Bio for Gary L. Friedman

Gary L. Friedman is a professional photographer who has traveled the world with his cameras and runs the stock image website FriedmanArchives.com.  He has also written several highly-acclaimed e-books on digital imaging, all aimed at demystifying the complexities of digital cameras.  His photography and writing has been published in magazines, newspapers, and books worldwide, and he is associate editor of CameraCraft magazine in the UK, the antithesis of your typical photo magazine (which you can subscribe to here.)  He was also listed in the Guinness Book of World Records for building the world’s smallest telephone way back in 1980 (before cell phones or cordless phones were around).

Before graduating to photography he was a rocket scientist for NASA’s Jet Propulsion Laboratory, where he patented the image authentication system now used in high-end digital cameras from Canon and Nikon, and published the book “Control the World with HP-IL“, a technical book showing how to interface Hewlett Packard handheld calculators (like the HP-41C and HP-71B; the most powerful handheld computers on earth at the time) to the outside world. 

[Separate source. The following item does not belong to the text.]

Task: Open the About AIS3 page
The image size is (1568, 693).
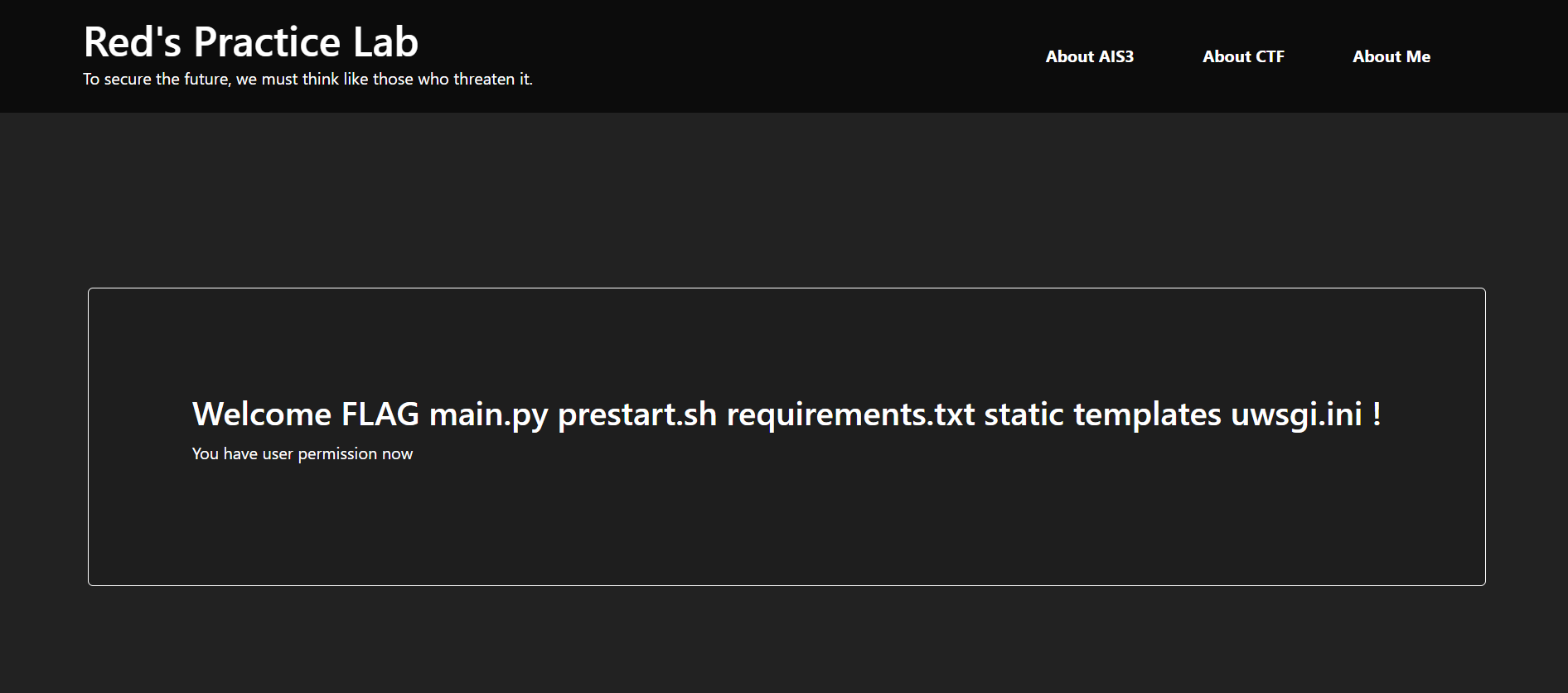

Frustrated with the inability to commercialize his patents, he left JPL after 10 years to learn how to run a business.  He founded an Information Technology Consulting firm and grew it from 1 person and 1 telephone to a $10M/yr firm and 22 employees within three years.  A tour of duty with a dot-com followed.  We all know what happened after that.  🙂

Gary’s best-known works are the 1988 “Peace Child in Latvia”, a photojournalistic documentary about a historic exchange between Soviet and American high-school student back in the days of the cold war, his 2003 China Blog about his adventures teaching English in China, and his 2018 tour in Vietnam where he documented the humanitarian work of Hearts for Hue, helping the poorest neglected citizens of this former capital care for themselves.

Gary keeps busy now with photo assignments, image licensing, writing books, and acting as a distributor for a most unique musical instrument called a Xaphoon.  In his spare time (Ha!) he is traveling the world offering highly-acclaimed photography seminars to any photo club that wants it.  He can be reached at Gary@FriedmanArchives.com.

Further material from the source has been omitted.